**Description of the task**
Arrange the data from the line containing "Given: Click the blue 로그인 button" through the end of the data as a Markdown table with the columns Row and Line, omitting blank lines.

(Records from a collection)

* * *

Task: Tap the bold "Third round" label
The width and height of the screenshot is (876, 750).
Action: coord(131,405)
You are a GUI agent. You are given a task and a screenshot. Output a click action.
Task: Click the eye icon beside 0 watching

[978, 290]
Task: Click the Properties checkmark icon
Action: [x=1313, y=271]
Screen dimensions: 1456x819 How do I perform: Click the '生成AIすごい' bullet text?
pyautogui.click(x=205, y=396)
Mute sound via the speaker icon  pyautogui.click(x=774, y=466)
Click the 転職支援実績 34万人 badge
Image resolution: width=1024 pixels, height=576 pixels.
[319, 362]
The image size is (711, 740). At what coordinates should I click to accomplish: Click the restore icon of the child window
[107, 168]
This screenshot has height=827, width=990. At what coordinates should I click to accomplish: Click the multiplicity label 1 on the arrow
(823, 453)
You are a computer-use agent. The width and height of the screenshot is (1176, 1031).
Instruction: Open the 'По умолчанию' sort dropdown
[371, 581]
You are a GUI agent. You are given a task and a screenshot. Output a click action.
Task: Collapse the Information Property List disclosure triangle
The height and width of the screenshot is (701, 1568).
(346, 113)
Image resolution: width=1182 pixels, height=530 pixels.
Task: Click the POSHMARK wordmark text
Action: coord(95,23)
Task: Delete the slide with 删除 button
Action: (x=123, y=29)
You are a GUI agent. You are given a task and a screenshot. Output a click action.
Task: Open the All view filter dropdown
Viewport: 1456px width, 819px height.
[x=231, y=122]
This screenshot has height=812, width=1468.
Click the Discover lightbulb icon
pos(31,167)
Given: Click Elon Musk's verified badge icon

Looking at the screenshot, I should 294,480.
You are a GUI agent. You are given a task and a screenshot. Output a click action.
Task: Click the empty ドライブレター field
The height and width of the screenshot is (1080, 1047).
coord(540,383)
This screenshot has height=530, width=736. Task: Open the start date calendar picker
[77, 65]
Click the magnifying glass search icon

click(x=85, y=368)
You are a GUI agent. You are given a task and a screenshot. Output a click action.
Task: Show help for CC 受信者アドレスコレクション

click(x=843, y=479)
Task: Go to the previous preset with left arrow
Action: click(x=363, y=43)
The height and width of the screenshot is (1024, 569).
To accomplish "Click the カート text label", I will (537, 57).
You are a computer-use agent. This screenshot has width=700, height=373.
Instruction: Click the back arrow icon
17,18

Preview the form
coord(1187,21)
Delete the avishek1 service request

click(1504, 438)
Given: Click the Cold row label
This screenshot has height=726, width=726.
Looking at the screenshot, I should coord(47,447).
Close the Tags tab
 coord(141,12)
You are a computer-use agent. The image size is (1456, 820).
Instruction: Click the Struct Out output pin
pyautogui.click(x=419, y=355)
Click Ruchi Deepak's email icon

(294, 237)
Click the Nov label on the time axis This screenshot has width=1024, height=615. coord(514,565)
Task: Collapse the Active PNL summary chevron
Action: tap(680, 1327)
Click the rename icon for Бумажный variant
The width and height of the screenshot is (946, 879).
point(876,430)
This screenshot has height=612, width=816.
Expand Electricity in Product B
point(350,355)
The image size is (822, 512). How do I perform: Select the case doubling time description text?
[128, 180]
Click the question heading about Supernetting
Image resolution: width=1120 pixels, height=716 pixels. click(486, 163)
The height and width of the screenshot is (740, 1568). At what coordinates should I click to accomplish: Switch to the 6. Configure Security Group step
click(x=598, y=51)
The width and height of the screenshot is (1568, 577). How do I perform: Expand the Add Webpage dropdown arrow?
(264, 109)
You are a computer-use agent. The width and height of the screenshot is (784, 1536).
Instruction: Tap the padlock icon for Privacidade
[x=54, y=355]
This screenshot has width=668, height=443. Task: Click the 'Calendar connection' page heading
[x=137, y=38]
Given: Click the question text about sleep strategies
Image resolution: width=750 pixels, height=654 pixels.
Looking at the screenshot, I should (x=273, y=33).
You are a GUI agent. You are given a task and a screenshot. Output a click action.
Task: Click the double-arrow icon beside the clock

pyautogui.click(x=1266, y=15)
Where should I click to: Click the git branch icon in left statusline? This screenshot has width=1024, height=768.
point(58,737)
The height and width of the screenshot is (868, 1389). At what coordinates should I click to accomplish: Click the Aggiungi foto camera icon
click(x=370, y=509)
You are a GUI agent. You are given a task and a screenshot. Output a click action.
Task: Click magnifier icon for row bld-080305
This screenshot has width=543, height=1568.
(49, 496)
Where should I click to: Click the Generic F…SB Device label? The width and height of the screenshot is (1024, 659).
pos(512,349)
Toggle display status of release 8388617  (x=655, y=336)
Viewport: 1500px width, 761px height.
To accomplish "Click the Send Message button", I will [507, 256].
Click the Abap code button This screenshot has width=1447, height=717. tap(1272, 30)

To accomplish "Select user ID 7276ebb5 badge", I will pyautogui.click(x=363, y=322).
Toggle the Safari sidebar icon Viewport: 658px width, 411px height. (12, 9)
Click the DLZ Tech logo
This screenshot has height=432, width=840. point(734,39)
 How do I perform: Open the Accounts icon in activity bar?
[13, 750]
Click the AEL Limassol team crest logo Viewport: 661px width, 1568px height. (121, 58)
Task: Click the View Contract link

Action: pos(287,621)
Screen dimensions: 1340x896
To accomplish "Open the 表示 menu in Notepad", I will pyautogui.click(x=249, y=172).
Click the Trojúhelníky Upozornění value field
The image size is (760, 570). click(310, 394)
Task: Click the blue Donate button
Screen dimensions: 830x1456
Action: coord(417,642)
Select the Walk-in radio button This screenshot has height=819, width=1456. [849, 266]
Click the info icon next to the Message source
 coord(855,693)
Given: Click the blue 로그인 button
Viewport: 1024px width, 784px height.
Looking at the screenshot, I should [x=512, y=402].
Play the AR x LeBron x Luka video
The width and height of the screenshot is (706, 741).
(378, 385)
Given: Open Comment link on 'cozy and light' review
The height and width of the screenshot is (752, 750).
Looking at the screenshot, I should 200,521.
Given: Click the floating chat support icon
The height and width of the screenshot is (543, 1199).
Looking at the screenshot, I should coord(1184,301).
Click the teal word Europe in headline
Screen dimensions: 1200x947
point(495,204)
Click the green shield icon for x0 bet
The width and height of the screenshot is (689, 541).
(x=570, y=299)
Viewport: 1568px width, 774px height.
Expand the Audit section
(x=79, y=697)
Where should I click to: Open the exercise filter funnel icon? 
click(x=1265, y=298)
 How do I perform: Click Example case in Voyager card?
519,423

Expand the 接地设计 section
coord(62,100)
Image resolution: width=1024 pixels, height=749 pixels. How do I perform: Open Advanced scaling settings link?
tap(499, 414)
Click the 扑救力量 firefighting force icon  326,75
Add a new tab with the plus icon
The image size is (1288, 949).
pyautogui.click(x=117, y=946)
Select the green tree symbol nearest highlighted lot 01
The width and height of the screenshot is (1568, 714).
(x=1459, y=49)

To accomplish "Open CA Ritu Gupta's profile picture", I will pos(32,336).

* * *

**Complete response**
| Row | Line |
|---|---|
| 1 | Given: Click the blue 로그인 button |
| 2 | Viewport: 1024px width, 784px height. |
| 3 | Looking at the screenshot, I should [x=512, y=402]. |
| 4 | Play the AR x LeBron x Luka video |
| 5 | The width and height of the screenshot is (706, 741). |
| 6 | (378, 385) |
| 7 | Given: Open Comment link on 'cozy and light' review |
| 8 | The height and width of the screenshot is (752, 750). |
| 9 | Looking at the screenshot, I should 200,521. |
| 10 | Given: Click the floating chat support icon |
| 11 | The height and width of the screenshot is (543, 1199). |
| 12 | Looking at the screenshot, I should coord(1184,301). |
| 13 | Click the teal word Europe in headline |
| 14 | Screen dimensions: 1200x947 |
| 15 | point(495,204) |
| 16 | Click the green shield icon for x0 bet |
| 17 | The width and height of the screenshot is (689, 541). |
| 18 | (x=570, y=299) |
| 19 | Viewport: 1568px width, 774px height. |
| 20 | Expand the Audit section |
| 21 | (x=79, y=697) |
| 22 | Where should I click to: Open the exercise filter funnel icon?  |
| 23 | click(x=1265, y=298) |
| 24 |  How do I perform: Click Example case in Voyager card? |
| 25 | 519,423 |
| 26 | Expand the 接地设计 section |
| 27 | coord(62,100) |
| 28 | Image resolution: width=1024 pixels, height=749 pixels. How do I perform: Open Advanced scaling settings link? |
| 29 | tap(499, 414) |
| 30 | Click the 扑救力量 firefighting force icon  326,75 |
| 31 | Add a new tab with the plus icon |
| 32 | The image size is (1288, 949). |
| 33 | pyautogui.click(x=117, y=946) |
| 34 | Select the green tree symbol nearest highlighted lot 01 |
| 35 | The width and height of the screenshot is (1568, 714). |
| 36 | (x=1459, y=49) |
| 37 | To accomplish "Open CA Ritu Gupta's profile picture", I will pos(32,336). |